Preparation of a correct inoculum is vitally important when performing antibiotic susceptibility testing. The Inoclic sample preparation device is intended to provide a standardised, reproducible inoculum that produces EUCAST-compliant confluent growth. Here, Anne Grayson and Charlotte Duncan present the results of a UK-wide comparative trial.
Disk diffusion has been a much used method for antimicrobial susceptibility testing (AST) in most clinical microbiological laboratories since Bauer et al. first described this technique in the 1960s.1 In the UK this method has been further supported by the British Society for Antimicrobial Chemotherapy (BSAC) guidelines, which were first published in 2001.
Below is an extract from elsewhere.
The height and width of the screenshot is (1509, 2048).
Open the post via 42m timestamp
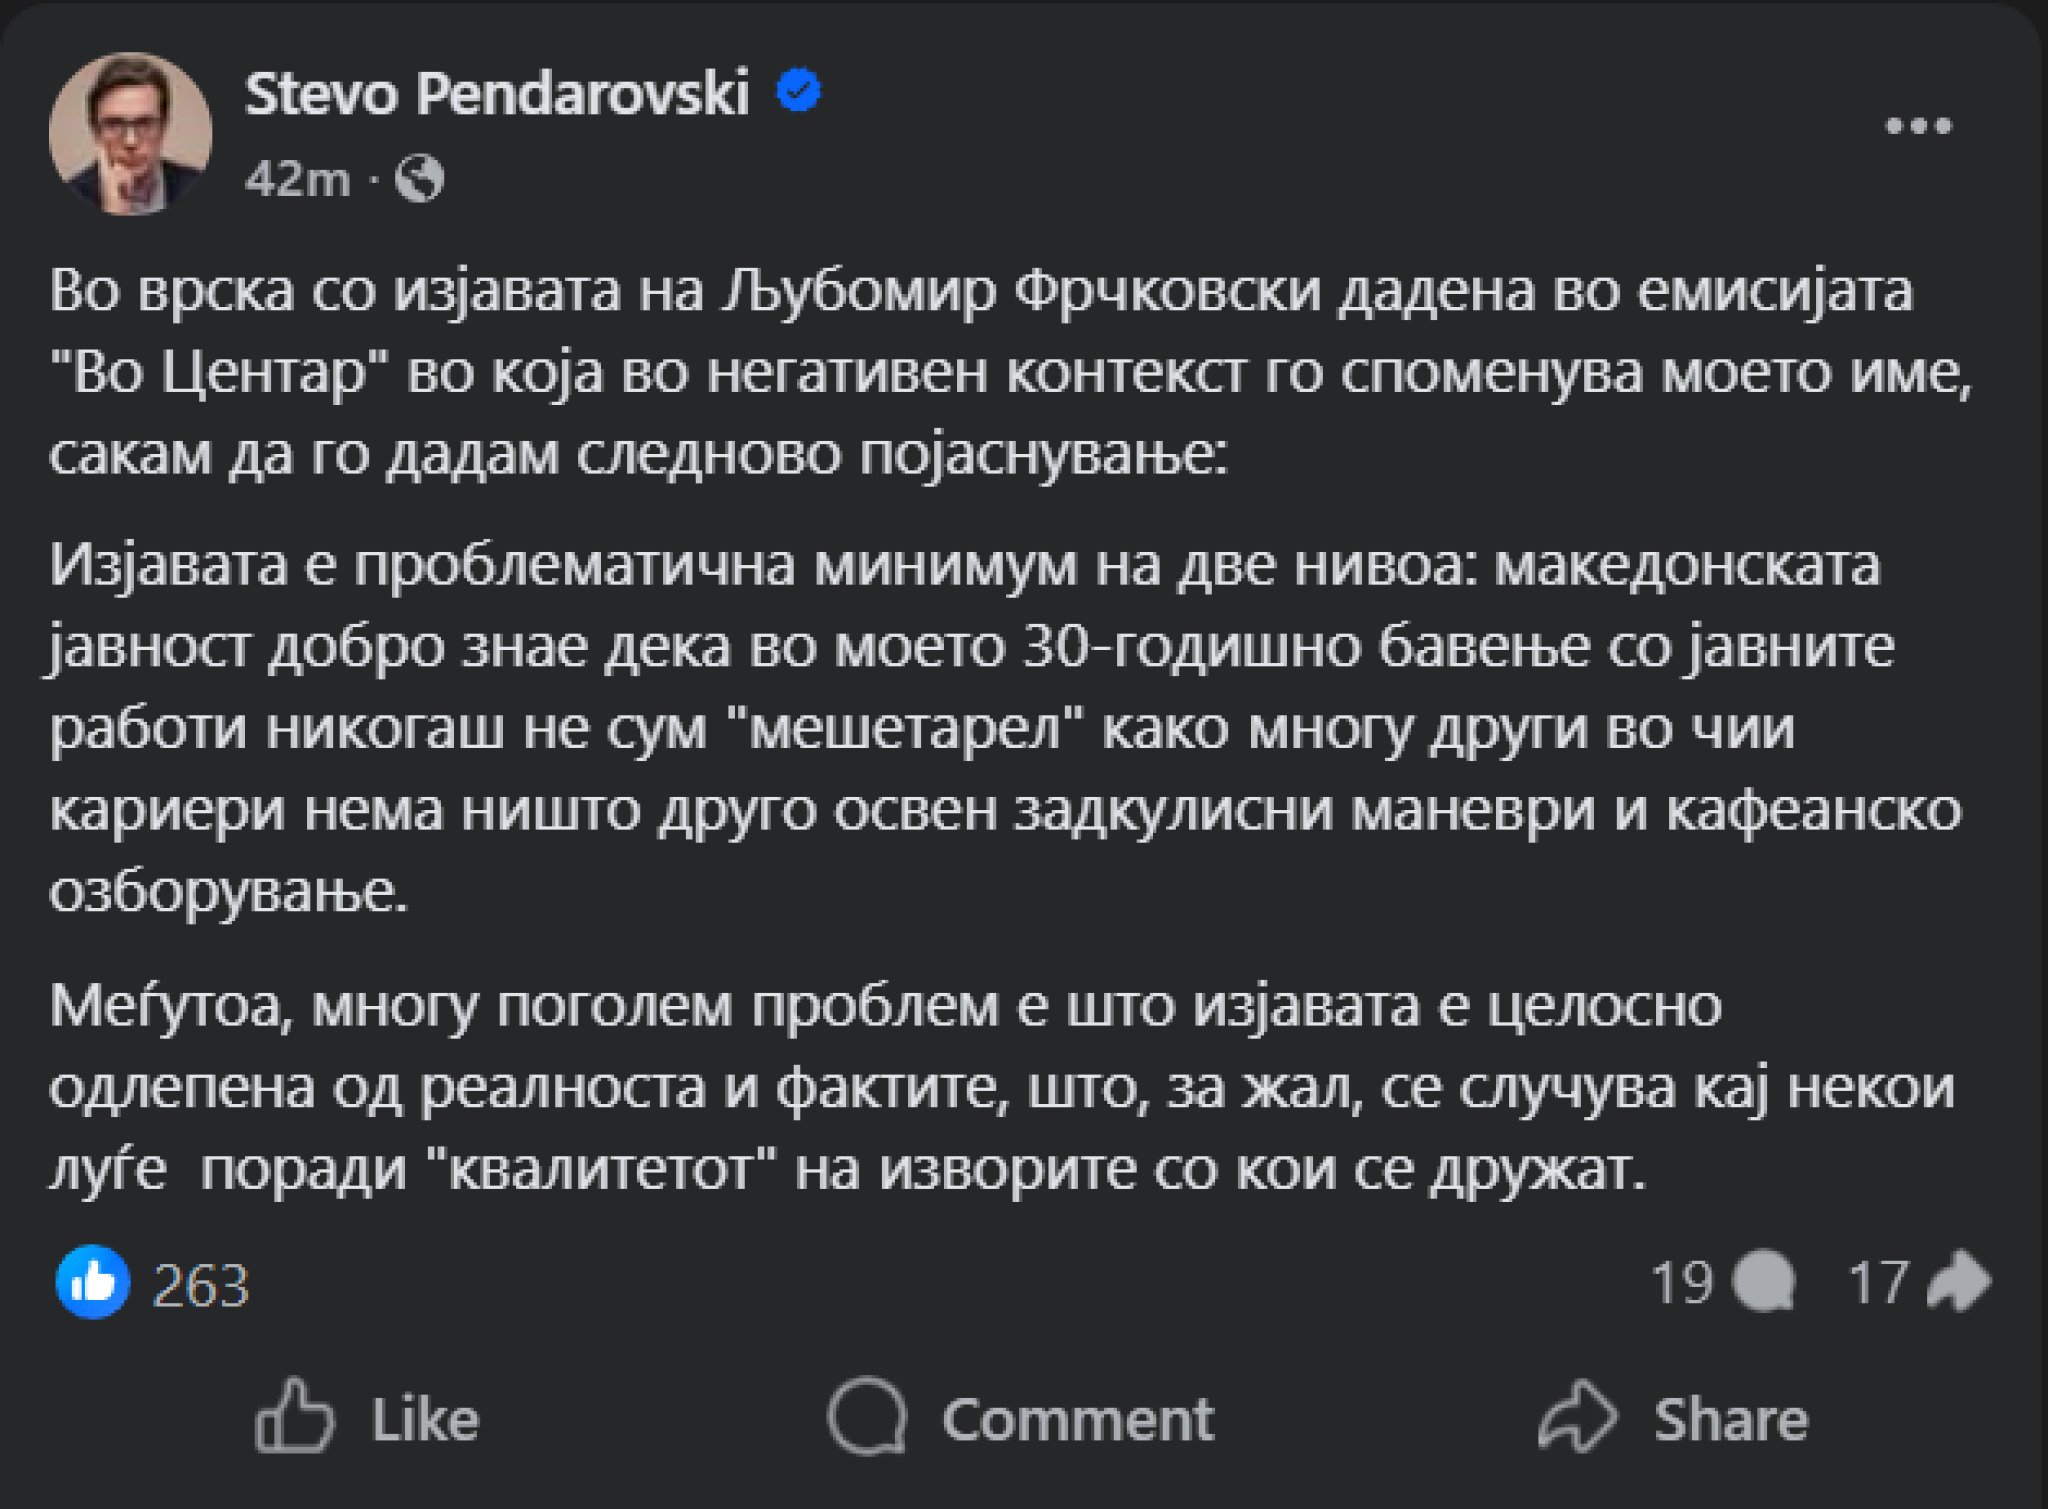[x=298, y=180]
However, in 2016, BSAC announced that it would cease active support, maintenance and development of the BSAC method, and instead would focus on helping laboratories in the UK to move over to the European Committee on Antimicrobial Susceptibility Testing (EUCAST) method. There are several differences between each method, including confluent growth as opposed to the semi-confluent growth, different media and antibiotic concentrations.
The EUCAST disk method was developed in 2009. It is a robust and standardised method, providing evidence-based guidance on performing susceptibility tests for organism/antibiotic combinations via extensive studies. These studies are performed in accordance with the international standard method for testing antimicrobial susceptibility (ISO20776-1:2006). The EUCAST disk-diffusion method is now the most commonly used standardised method in most European countries and increasingly those outside Europe.